- _Document passage_:

--------

Intelligent Reindexing on Filer based volumes

Problem

A reindexing job in our billing system DB caused an outage on the SQL server, by filling up the snapshot space for the db_log volume on out NetApp FIler. This happened due to the indexes being very highly fragmented causing a huge amount of log churn when rebuilding.

Reindexing in SQL Server is necessary in defragmenting indexes, which over time have become fragmented. Learn more here

http://sql-articles.com/articles/performance-tunning/index-fragmentation-in-sql-server-2005/

https://dbamohsin.wordpress.com/2011/05/20/fillfactor-of-an-index-slow-down-fragmentation/

I’ve been working on re-engineering the reindexing process so that it can consider the churn and limit the work done based on churn.

Solution

The new Reindexing process is as follows:

Every night at 23:00 a job runs called “Maintenance – Populate Fragmentation” runs on the SQL Server. This populates a table called TMG_Index_Fragmentation in the Billing database which is used in the job detailed below. This job records all fragmentation in the database.

--------

- _Listing_:
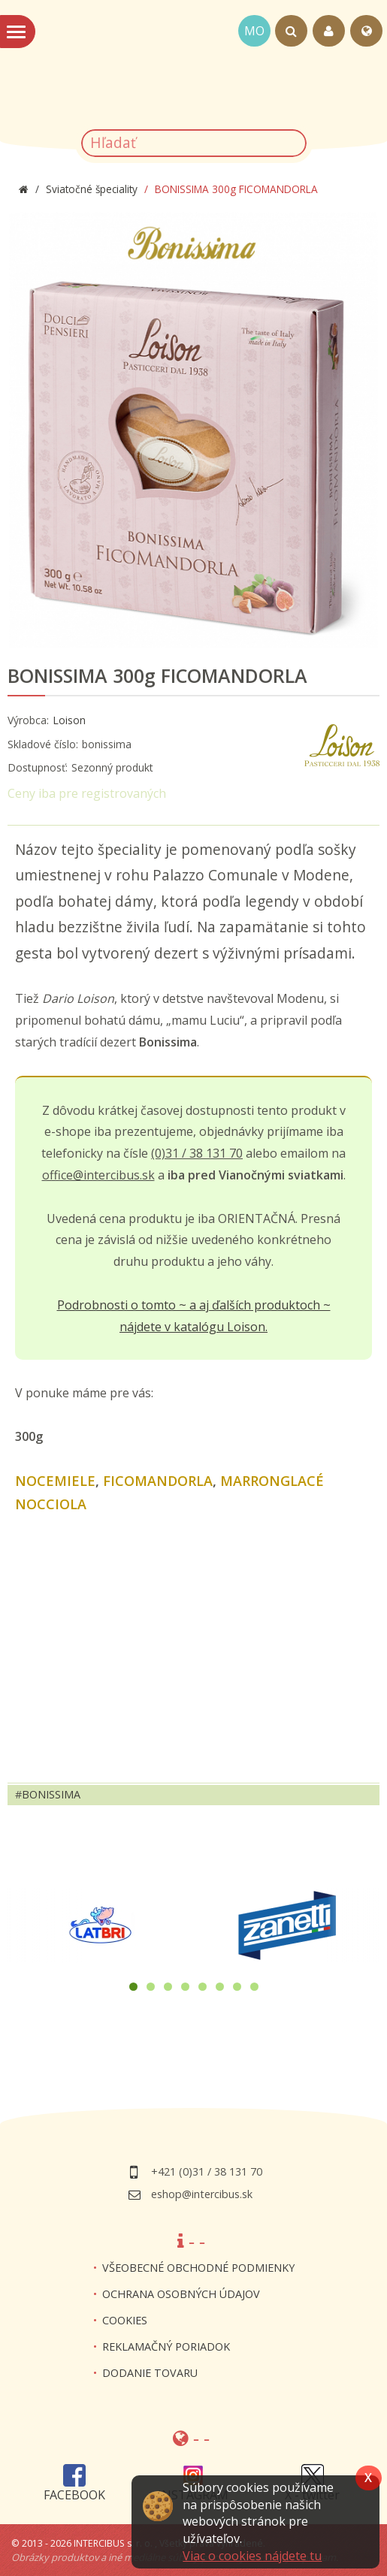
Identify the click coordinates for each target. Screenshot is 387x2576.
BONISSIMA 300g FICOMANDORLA (157, 676)
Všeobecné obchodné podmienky (198, 2267)
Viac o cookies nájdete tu (252, 2555)
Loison (69, 720)
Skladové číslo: (43, 744)
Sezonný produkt (112, 767)
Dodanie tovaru (150, 2373)
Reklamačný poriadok (166, 2346)
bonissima (51, 1794)
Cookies (124, 2320)
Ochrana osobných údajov (181, 2294)
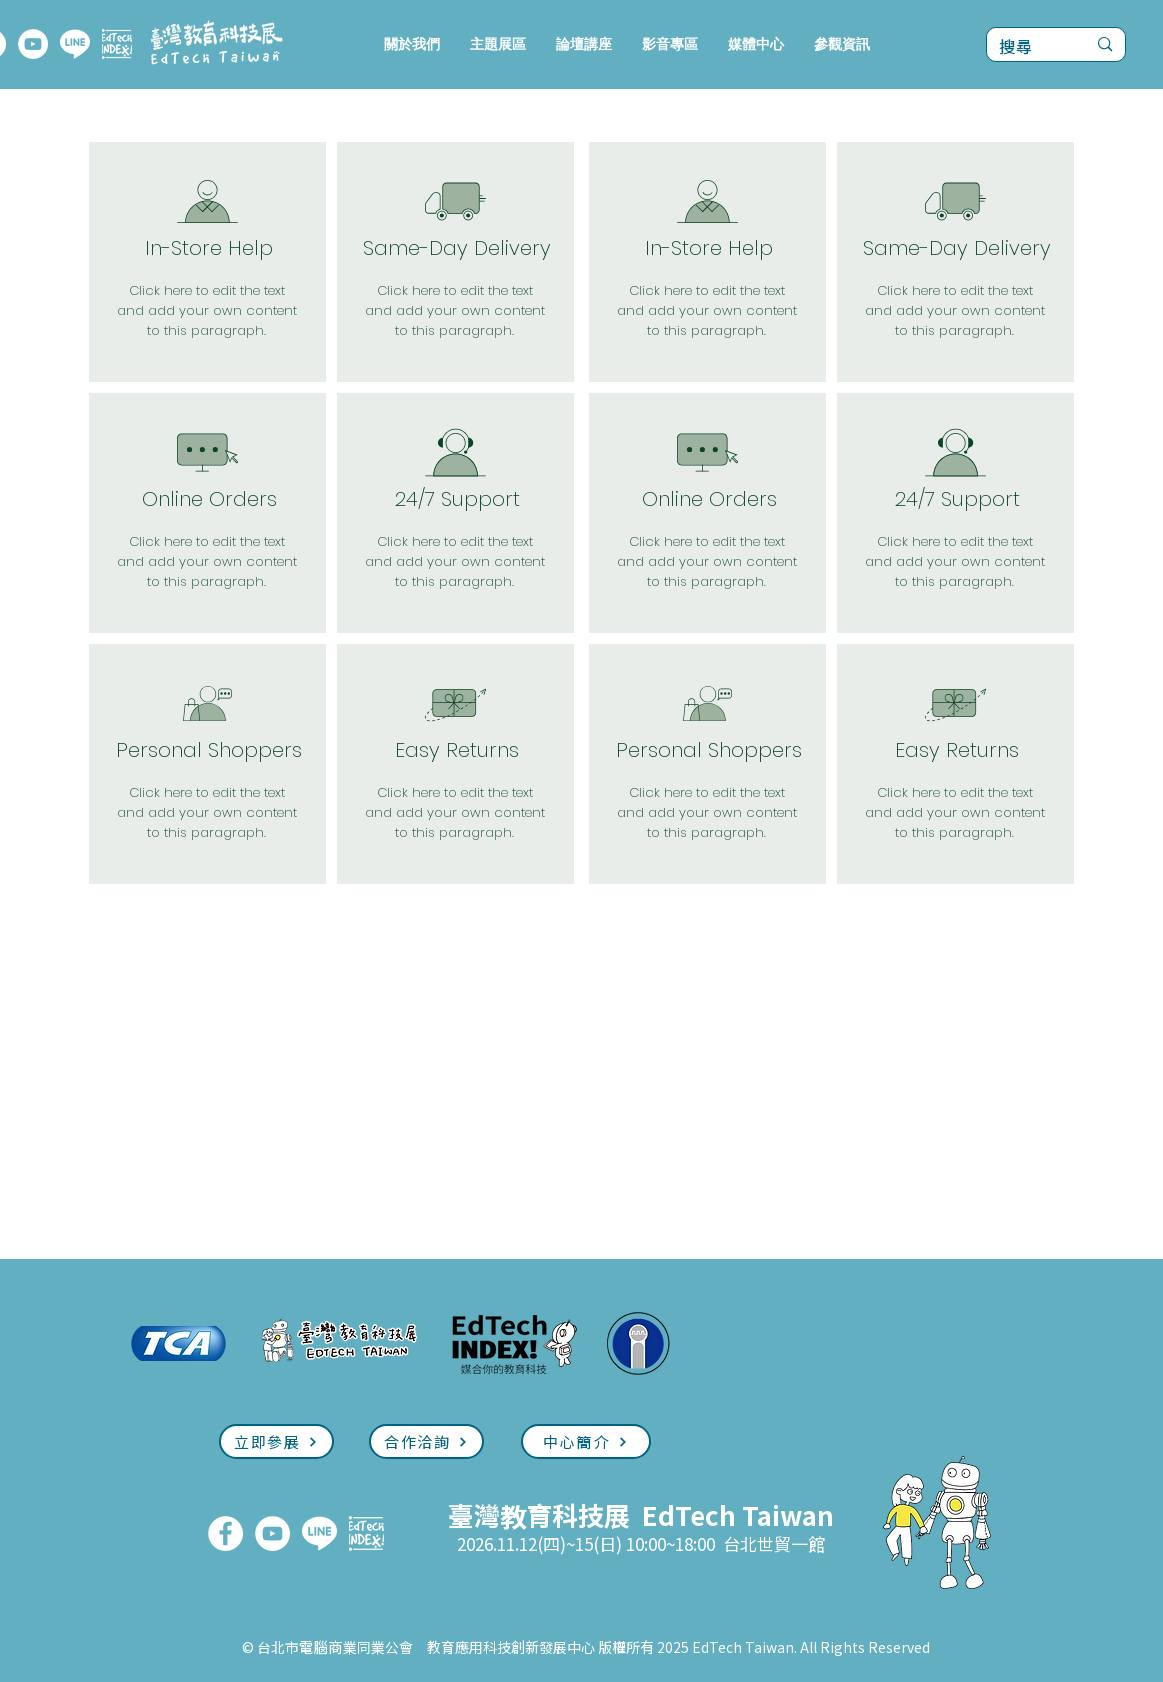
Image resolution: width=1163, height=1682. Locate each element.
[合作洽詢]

--------

- _Parts of the exercise_:
a) In the write-up on intelligent reindexing, which table does the nightly fragmentation job fill?
b) Carry the write-up on intelligent reindexing forward from its last sentence.

- _Answers for this exercise_:
a) TMG_Index_Fragmentation, in the Billing database.

b)
Every Tuesday & Sunday at 01:00 a job called “Intelligent Reindex/Reorganise” runs on the SQL server. This does the Reindexing for the billing system DB based on the following criteria:

Only Reindex while the churn created by the reindexing is less that 5gb – if the upper limit is reached then reindexing stops

  • Reindex if above 25% fragmented
  • Reorganise if between 10% and 25% fragmented
  • Reindex online if QUERY_GOVERNER_COST_LIMIT is more than 30 seconds (Discussed here – https://dbamohsin.wordpress.com/2011/02/08/query-control-with-query_governer_cost_limit/). We have a table which stores these objects (TMG_High_Cost_Objects)
  • Skip objects at index level if churn limit is likely to be broken by reindexing (calculated by – current churn + (index reserved space * 1.10) < 5120)
    The Procedure which does the reindexing is detailed below. This procedure can potentially work on any database (as long as the objects needed have been created)

See attached log for what you would expect to see after reindexing job has completed (Intelligent Reindex-Reorganise.log).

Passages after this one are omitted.